Aunque las protestas de 2019 en Chile se produjeron bajo circunstancias diferentes a las de las protestas en el Perú, existen similitudes. Al igual que en el Perú, las protestas en Chile involucraron actos de vandalismo (como el incendio de la sede de la compañía de energía Enel).
Pero, a diferencia del Perú, la mayoría de ellos ocurrieron en la propia capital, Santiago. Entonces el índice de aprobación del presidente Piñera era de un dígito (algo menor que la aprobación de Boluarte, pero similar a la del Congreso peruano).
Al igual que en el Perú, la primera respuesta del gobierno ignoró matices.

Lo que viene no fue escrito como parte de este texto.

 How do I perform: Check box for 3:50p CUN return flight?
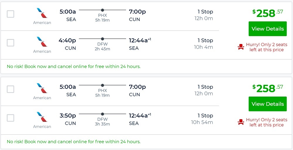11,118
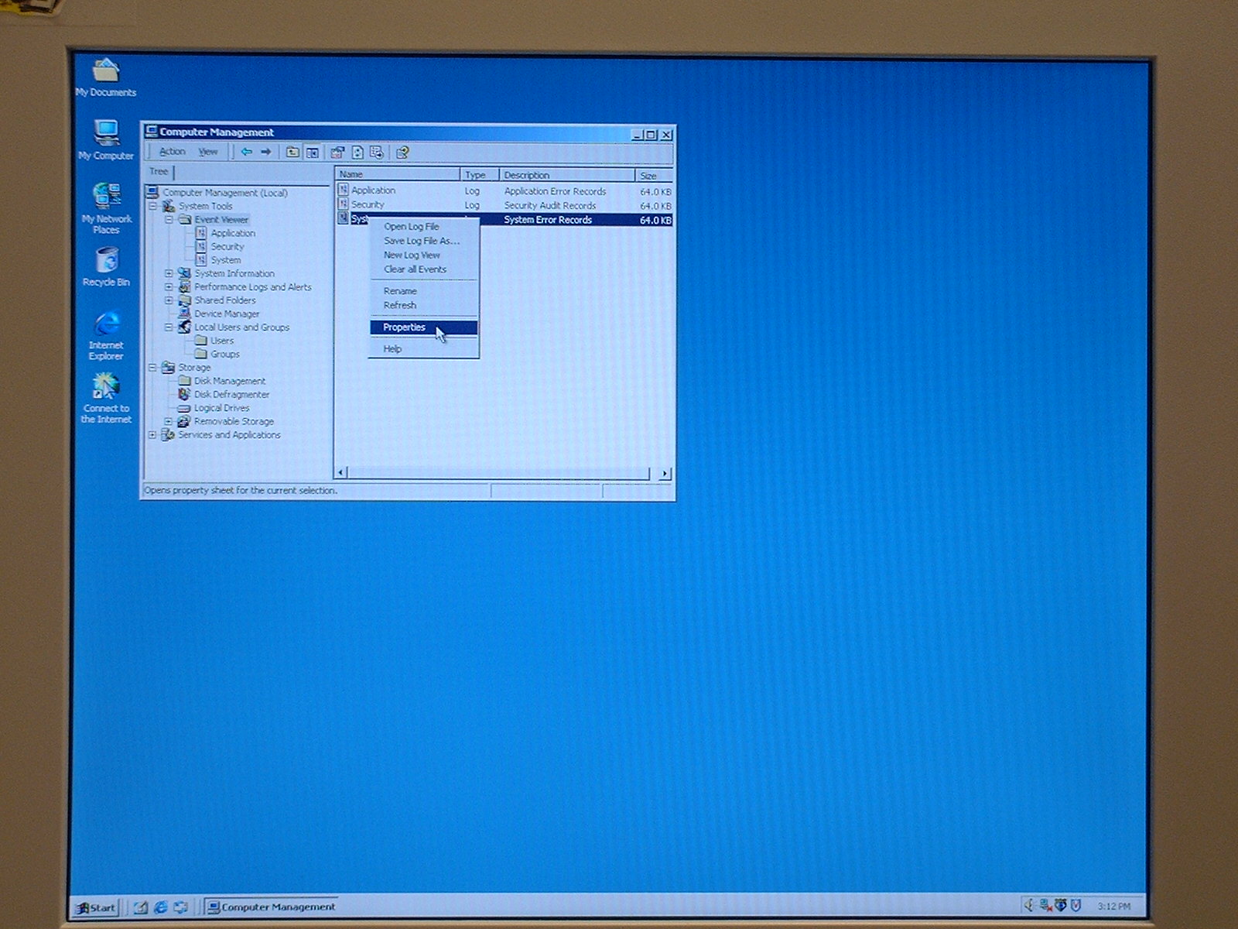Image resolution: width=1238 pixels, height=929 pixels.
Task: Select Clear all Events in context menu
Action: 415,269
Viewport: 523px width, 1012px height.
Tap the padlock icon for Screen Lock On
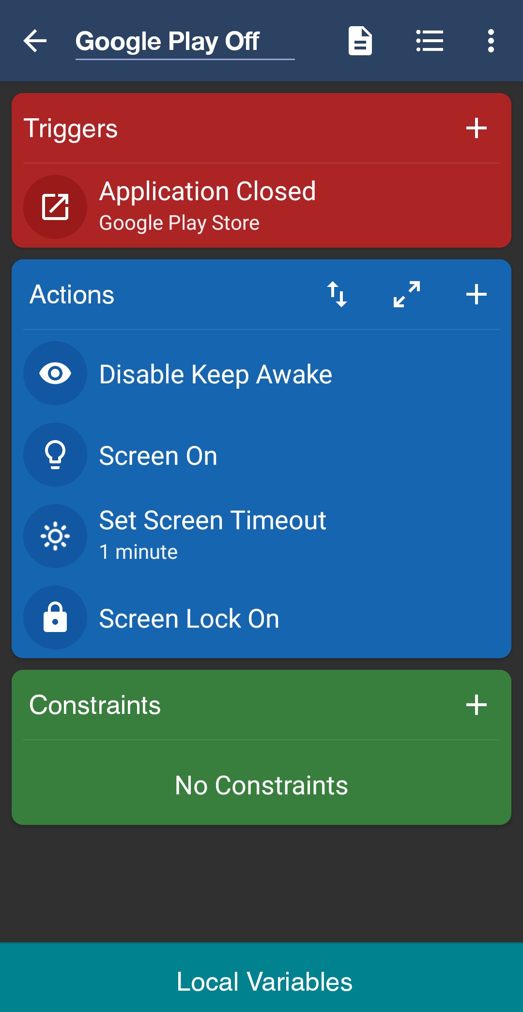point(55,617)
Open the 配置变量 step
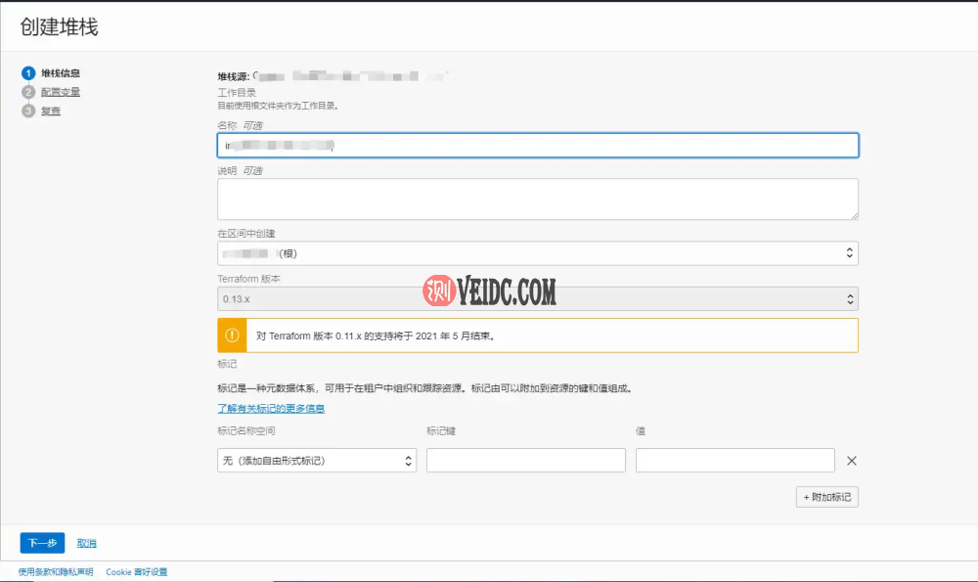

Piñera llegó a decir que Chile libraba una “guerra con un enemigo poderoso e implacable”, y tanto él como algunos de los principales medios de comunicación
responsabilizaron de esos hechos a gobiernos extranjeros y a ciudadanos cubanos y venezolanos (como el gobierno peruano responsabilizó a Evo Morales y a ciudadanos bolivianos vinculados con él). Piñera incluso sostuvo en entrevista con el diario El País que había “entregado esa información a la fiscalía”.
Pero en Chile el propio fiscal encargado de las investigaciones, Manuel Guerra, negó que él o el Ministerio Público hubiesen recibido del gobierno información sobre una presunta conspiración internacional. Y el diario La Tercera tuvo que rectificar la información que brindó, según la cual fuentes de inteligencia habrían establecido la participación de ciudadanos cubanos y venezolanos en los desmanes.
En el Perú, en cambio, la Fiscal de la Nación, que brindaba discursos a la nación bajo el gobierno anterior, hoy reduce el número de fiscalías de derechos humanos. Algunos mandos policiales se han convertido en fuente de información falsa: desde la “semiótica” del general Angulo, que infería a partir de ciertos colores una intención criminal, hasta un jefe de la Dircote, que atribuyó al MRTA (un grupo que dejó de existir hace más de veinte años), responsabilidad por las protestas.
Y cuando la versión oficial fue desmentida por acción de medios de comunicación, se trató de medios extranjeros o alternativos. Por ejemplo, cuando la agencia Reuters obtuvo un video que demostraba que el ciudadano Edgar Prado no participaba de las protestas cuando fue asesinado (cuestionando la versión oficial, según la cual el uso de armas de fuego se ciñó siempre a las reglas de enfrentamiento).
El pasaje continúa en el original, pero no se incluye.